RECORDS TO PROCESS:

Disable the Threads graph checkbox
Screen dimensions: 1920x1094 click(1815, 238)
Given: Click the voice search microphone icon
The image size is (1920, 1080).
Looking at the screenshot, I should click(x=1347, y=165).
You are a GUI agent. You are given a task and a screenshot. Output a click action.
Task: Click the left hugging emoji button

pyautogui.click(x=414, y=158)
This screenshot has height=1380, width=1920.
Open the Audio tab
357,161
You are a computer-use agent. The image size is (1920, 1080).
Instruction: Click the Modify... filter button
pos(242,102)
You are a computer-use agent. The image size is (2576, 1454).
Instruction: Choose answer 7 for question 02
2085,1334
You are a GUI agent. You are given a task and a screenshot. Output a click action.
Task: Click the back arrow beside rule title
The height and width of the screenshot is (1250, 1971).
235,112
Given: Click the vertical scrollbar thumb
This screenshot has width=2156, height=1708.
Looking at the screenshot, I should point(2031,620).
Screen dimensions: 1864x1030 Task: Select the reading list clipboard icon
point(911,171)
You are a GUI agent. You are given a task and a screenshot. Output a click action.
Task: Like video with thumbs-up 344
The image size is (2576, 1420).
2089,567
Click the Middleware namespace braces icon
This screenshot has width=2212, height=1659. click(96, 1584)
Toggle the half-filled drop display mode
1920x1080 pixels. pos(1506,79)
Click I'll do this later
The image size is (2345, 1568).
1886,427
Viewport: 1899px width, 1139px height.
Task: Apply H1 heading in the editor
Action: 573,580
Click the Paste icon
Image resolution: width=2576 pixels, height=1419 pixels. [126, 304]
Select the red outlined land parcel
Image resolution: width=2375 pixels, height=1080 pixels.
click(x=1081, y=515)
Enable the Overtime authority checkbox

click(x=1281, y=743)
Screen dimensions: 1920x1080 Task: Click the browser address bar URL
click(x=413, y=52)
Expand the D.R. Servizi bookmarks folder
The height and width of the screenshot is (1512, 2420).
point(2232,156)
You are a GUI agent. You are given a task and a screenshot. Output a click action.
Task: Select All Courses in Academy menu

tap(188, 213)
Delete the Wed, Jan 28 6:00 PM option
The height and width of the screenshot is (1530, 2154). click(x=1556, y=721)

WHAT IS EXPECTED:
Every entry above must be returned word for word.

EXERCISE ANSWER:
Disable the Threads graph checkbox
Screen dimensions: 1920x1094 click(1815, 238)
Given: Click the voice search microphone icon
The image size is (1920, 1080).
Looking at the screenshot, I should click(x=1347, y=165).
You are a GUI agent. You are given a task and a screenshot. Output a click action.
Task: Click the left hugging emoji button

pyautogui.click(x=414, y=158)
This screenshot has height=1380, width=1920.
Open the Audio tab
357,161
You are a computer-use agent. The image size is (1920, 1080).
Instruction: Click the Modify... filter button
pos(242,102)
You are a computer-use agent. The image size is (2576, 1454).
Instruction: Choose answer 7 for question 02
2085,1334
You are a GUI agent. You are given a task and a screenshot. Output a click action.
Task: Click the back arrow beside rule title
The height and width of the screenshot is (1250, 1971).
235,112
Given: Click the vertical scrollbar thumb
This screenshot has width=2156, height=1708.
Looking at the screenshot, I should point(2031,620).
Screen dimensions: 1864x1030 Task: Select the reading list clipboard icon
point(911,171)
You are a GUI agent. You are given a task and a screenshot. Output a click action.
Task: Like video with thumbs-up 344
The image size is (2576, 1420).
2089,567
Click the Middleware namespace braces icon
This screenshot has width=2212, height=1659. click(96, 1584)
Toggle the half-filled drop display mode
1920x1080 pixels. pos(1506,79)
Click I'll do this later
The image size is (2345, 1568).
1886,427
Viewport: 1899px width, 1139px height.
Task: Apply H1 heading in the editor
Action: 573,580
Click the Paste icon
Image resolution: width=2576 pixels, height=1419 pixels. [126, 304]
Select the red outlined land parcel
Image resolution: width=2375 pixels, height=1080 pixels.
click(x=1081, y=515)
Enable the Overtime authority checkbox

click(x=1281, y=743)
Screen dimensions: 1920x1080 Task: Click the browser address bar URL
click(x=413, y=52)
Expand the D.R. Servizi bookmarks folder
The height and width of the screenshot is (1512, 2420).
point(2232,156)
You are a GUI agent. You are given a task and a screenshot. Output a click action.
Task: Select All Courses in Academy menu

tap(188, 213)
Delete the Wed, Jan 28 6:00 PM option
The height and width of the screenshot is (1530, 2154). click(x=1556, y=721)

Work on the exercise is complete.